__Task brief__. Pick out every line in the records below that contains the word "Open", and copy each one.

(Entries for locating words and elements)
- - - - -

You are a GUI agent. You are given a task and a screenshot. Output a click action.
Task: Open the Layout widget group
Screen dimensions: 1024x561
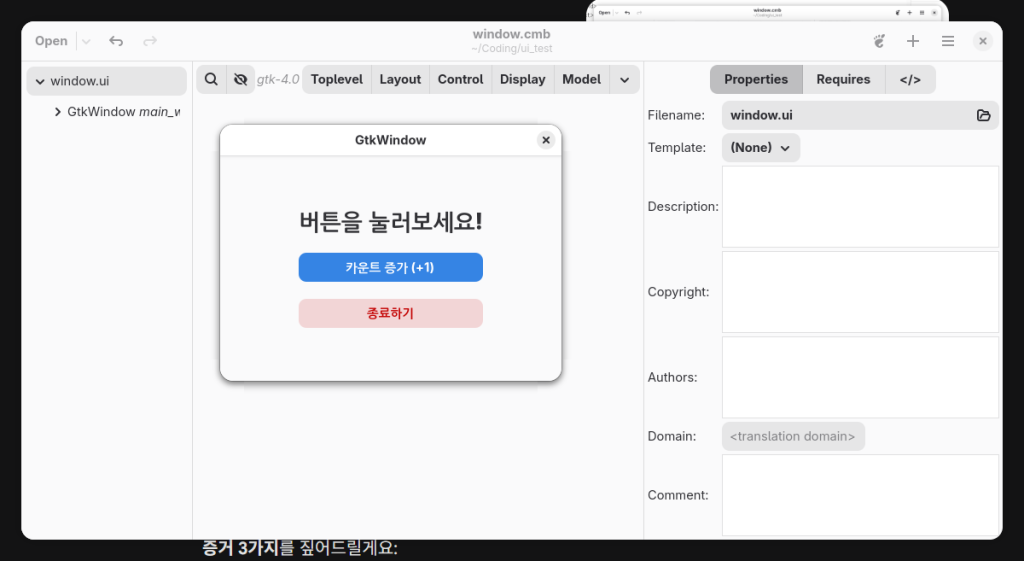[400, 79]
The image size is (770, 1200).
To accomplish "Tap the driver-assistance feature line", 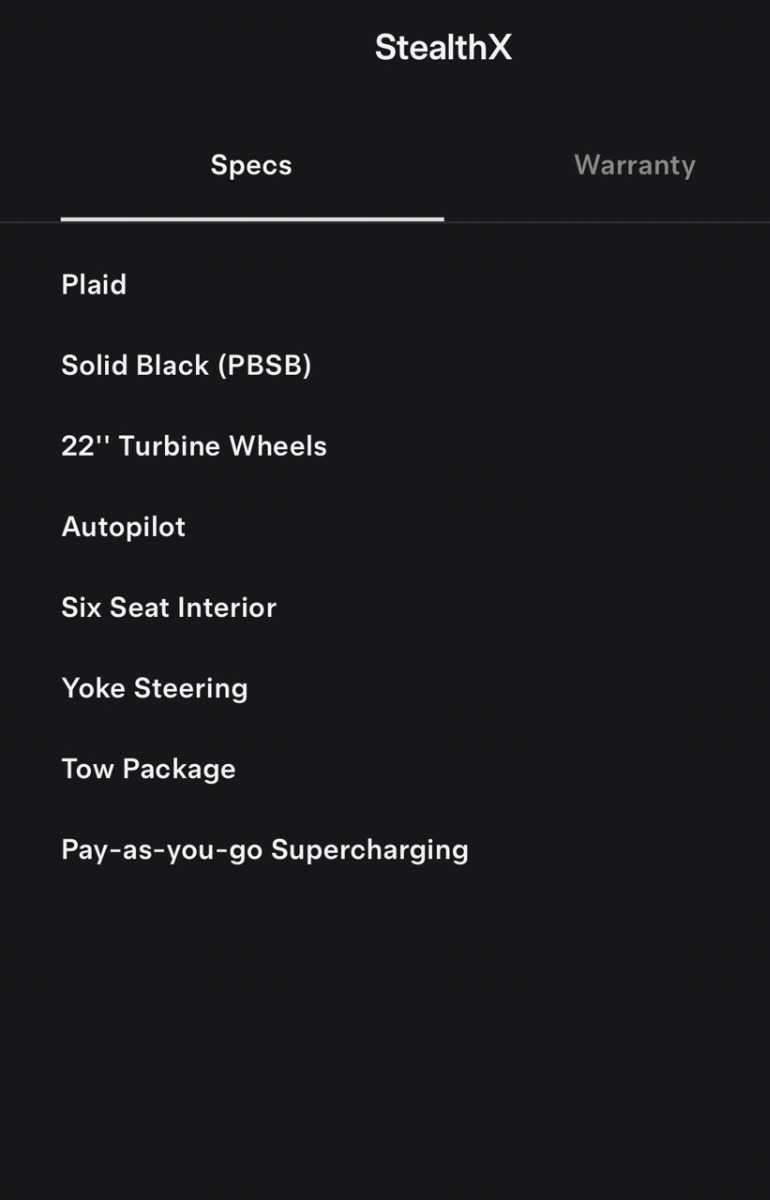I will pyautogui.click(x=123, y=527).
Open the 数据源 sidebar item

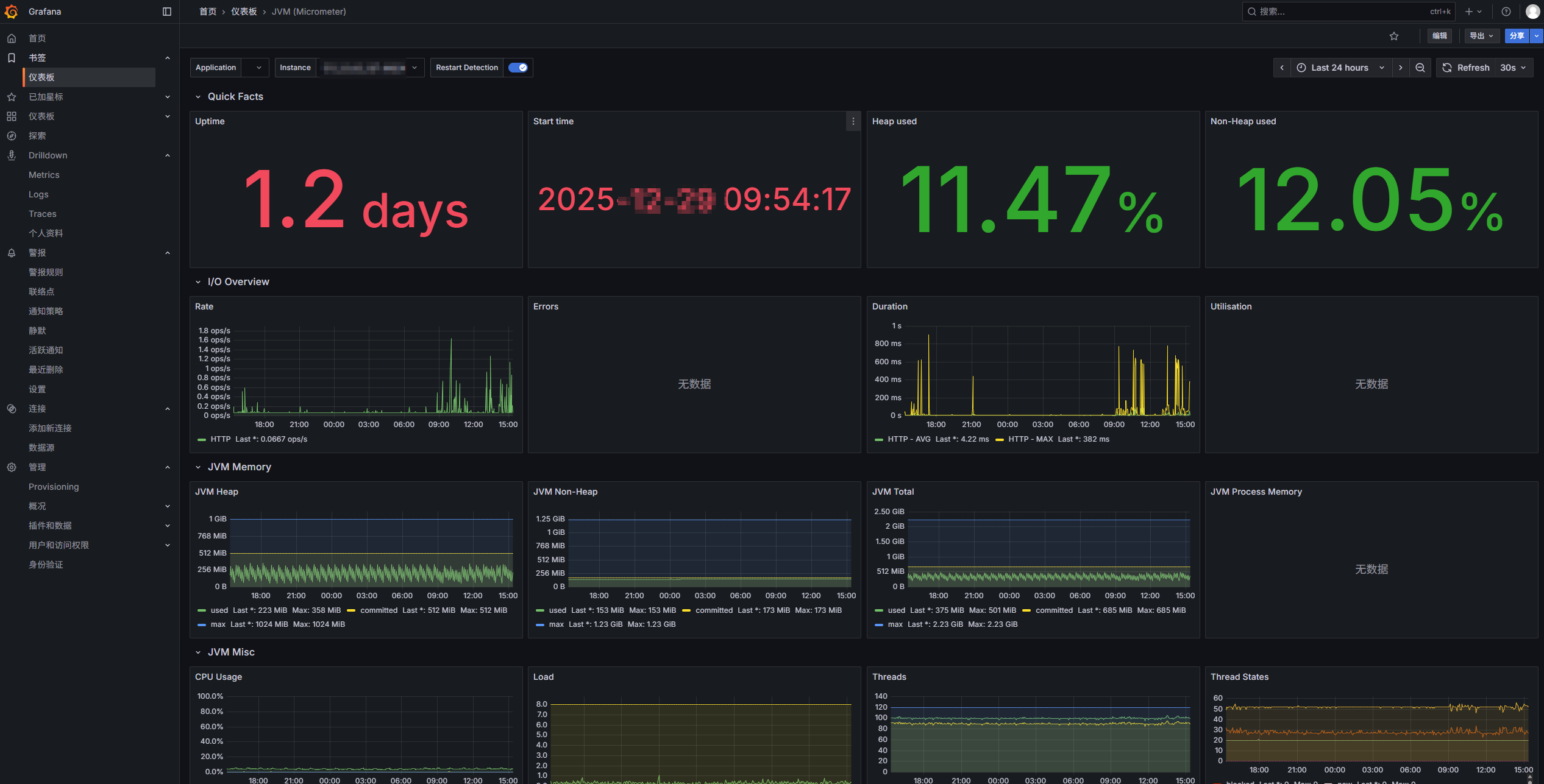(x=41, y=448)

- - - - -

__Result__.
Task: Open the Layout widget group
Open the 数据源 sidebar item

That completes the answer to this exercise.